**Saved entries**
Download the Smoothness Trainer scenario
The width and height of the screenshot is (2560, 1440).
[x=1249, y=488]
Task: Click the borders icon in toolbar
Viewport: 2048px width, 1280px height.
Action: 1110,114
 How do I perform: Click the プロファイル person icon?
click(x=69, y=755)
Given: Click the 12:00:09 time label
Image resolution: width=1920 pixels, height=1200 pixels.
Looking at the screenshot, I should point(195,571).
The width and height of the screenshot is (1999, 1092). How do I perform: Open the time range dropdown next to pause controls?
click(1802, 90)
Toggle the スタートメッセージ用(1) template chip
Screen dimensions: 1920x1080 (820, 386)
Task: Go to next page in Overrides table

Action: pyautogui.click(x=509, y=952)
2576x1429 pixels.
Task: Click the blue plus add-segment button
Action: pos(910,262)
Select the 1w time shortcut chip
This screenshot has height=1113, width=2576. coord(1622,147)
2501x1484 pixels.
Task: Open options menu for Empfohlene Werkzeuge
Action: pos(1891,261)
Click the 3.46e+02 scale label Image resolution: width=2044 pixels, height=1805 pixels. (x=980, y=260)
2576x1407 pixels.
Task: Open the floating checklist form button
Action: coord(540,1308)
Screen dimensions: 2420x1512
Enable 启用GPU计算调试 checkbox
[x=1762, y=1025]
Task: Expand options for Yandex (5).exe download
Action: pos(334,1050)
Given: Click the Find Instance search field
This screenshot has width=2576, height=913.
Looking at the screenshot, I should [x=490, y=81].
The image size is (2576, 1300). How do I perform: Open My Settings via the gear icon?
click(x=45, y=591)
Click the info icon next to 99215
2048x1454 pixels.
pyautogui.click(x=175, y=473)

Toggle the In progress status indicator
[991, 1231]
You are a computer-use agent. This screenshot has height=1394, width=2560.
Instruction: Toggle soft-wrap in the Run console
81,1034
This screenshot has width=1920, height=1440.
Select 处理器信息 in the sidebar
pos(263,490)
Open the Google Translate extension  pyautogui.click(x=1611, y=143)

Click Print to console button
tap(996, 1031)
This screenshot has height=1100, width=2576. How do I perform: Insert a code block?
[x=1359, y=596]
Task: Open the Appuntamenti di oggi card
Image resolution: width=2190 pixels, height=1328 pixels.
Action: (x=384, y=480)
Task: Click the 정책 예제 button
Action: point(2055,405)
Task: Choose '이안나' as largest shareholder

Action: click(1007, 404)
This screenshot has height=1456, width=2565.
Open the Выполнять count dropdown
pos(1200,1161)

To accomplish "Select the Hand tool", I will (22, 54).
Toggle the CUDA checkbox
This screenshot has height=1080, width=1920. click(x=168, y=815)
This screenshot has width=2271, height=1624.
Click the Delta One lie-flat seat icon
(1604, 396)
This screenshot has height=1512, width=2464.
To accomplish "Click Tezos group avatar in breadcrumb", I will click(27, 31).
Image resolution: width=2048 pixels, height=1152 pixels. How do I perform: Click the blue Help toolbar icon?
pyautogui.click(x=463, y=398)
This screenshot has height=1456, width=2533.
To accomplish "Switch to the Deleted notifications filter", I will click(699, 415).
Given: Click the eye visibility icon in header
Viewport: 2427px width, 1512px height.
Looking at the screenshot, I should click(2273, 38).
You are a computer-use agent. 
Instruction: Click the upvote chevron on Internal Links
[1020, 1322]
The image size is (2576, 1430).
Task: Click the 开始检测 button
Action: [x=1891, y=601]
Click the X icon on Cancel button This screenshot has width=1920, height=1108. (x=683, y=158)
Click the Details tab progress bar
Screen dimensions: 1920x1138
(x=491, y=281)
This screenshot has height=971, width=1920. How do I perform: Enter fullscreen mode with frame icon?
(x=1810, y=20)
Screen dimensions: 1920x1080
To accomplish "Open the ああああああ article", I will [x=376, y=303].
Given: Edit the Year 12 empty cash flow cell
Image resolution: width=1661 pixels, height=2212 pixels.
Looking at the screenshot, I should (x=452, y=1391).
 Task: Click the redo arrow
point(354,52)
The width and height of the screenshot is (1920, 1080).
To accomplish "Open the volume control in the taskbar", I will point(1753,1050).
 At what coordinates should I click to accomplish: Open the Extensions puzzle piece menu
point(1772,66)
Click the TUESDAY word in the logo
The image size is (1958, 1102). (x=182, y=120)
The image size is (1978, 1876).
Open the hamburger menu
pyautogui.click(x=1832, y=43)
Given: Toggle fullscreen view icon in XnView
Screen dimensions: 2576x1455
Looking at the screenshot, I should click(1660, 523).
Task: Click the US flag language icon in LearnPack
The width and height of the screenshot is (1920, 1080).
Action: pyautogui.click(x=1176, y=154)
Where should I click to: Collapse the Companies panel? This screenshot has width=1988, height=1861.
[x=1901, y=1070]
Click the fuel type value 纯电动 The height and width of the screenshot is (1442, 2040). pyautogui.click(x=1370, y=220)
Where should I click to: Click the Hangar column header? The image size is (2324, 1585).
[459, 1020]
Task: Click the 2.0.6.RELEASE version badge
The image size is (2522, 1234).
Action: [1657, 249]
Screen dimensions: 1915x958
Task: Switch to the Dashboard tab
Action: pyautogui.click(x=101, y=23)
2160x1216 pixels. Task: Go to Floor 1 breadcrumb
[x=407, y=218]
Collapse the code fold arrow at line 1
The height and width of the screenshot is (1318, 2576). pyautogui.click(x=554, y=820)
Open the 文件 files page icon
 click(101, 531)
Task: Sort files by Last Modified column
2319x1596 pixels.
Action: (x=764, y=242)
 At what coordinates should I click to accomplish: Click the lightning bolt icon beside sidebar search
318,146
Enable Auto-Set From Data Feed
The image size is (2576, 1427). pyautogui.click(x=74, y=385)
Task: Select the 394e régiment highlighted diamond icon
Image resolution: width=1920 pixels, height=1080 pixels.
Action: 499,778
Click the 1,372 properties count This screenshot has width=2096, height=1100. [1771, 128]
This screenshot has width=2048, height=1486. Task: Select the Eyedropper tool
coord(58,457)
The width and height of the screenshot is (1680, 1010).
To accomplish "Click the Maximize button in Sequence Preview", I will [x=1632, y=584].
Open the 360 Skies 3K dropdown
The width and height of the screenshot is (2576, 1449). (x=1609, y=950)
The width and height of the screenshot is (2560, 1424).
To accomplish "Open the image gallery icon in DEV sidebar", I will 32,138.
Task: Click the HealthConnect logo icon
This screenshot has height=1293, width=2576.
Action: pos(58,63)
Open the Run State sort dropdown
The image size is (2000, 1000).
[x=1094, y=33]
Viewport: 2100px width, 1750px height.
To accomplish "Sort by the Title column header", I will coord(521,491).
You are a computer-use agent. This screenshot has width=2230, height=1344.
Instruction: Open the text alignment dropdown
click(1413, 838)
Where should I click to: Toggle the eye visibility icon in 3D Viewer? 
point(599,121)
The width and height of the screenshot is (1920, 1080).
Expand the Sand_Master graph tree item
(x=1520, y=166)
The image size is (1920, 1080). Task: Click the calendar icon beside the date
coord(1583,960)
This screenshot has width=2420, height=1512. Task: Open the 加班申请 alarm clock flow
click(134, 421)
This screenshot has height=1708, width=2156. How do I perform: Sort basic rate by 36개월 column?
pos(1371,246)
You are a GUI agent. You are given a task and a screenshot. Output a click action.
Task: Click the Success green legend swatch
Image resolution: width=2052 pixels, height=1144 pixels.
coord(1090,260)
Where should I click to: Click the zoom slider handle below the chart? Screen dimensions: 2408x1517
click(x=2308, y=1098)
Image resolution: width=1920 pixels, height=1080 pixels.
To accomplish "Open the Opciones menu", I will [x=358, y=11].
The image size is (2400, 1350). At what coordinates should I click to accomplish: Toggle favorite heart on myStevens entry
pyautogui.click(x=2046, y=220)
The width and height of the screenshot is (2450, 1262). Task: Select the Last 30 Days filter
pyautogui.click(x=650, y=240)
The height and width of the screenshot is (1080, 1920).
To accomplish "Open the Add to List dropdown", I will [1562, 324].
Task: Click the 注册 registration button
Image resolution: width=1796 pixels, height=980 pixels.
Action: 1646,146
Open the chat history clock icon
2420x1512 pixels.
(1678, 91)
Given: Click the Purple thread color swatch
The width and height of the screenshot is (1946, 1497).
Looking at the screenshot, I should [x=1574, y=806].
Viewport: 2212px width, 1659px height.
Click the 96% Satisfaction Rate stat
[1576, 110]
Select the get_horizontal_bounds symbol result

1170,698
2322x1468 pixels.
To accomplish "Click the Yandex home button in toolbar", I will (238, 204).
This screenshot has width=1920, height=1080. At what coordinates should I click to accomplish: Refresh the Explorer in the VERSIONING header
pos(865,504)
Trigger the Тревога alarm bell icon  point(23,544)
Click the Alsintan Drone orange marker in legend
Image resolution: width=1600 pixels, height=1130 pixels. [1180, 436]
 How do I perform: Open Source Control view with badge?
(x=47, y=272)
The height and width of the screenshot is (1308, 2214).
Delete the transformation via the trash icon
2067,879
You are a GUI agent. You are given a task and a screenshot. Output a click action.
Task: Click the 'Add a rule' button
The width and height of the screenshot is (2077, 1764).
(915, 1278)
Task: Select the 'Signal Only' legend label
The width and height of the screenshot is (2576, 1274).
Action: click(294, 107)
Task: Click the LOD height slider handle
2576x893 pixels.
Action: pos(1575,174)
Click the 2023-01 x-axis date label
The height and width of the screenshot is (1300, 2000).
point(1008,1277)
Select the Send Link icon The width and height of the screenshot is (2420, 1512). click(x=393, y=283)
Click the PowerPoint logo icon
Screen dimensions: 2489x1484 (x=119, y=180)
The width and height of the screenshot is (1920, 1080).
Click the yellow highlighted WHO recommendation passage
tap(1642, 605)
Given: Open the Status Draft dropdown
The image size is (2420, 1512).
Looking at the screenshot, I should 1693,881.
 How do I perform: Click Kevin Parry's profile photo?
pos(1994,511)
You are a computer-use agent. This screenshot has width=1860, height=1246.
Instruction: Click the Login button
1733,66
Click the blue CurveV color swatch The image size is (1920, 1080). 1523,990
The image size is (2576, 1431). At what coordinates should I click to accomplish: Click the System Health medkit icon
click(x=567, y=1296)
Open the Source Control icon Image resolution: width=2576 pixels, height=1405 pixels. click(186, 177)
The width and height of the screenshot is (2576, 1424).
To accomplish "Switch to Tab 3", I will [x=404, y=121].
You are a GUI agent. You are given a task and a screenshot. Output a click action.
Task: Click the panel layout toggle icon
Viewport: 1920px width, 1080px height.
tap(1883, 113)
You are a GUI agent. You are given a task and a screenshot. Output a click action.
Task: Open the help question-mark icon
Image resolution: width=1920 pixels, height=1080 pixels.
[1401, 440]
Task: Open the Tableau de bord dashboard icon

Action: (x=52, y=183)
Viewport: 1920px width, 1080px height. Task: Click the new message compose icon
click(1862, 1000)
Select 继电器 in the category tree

**Goal of the exercise**
Go through the records above and return every line that holds the string "color".

**Answer below**
Given: Click the Purple thread color swatch
Click the blue CurveV color swatch The image size is (1920, 1080). 1523,990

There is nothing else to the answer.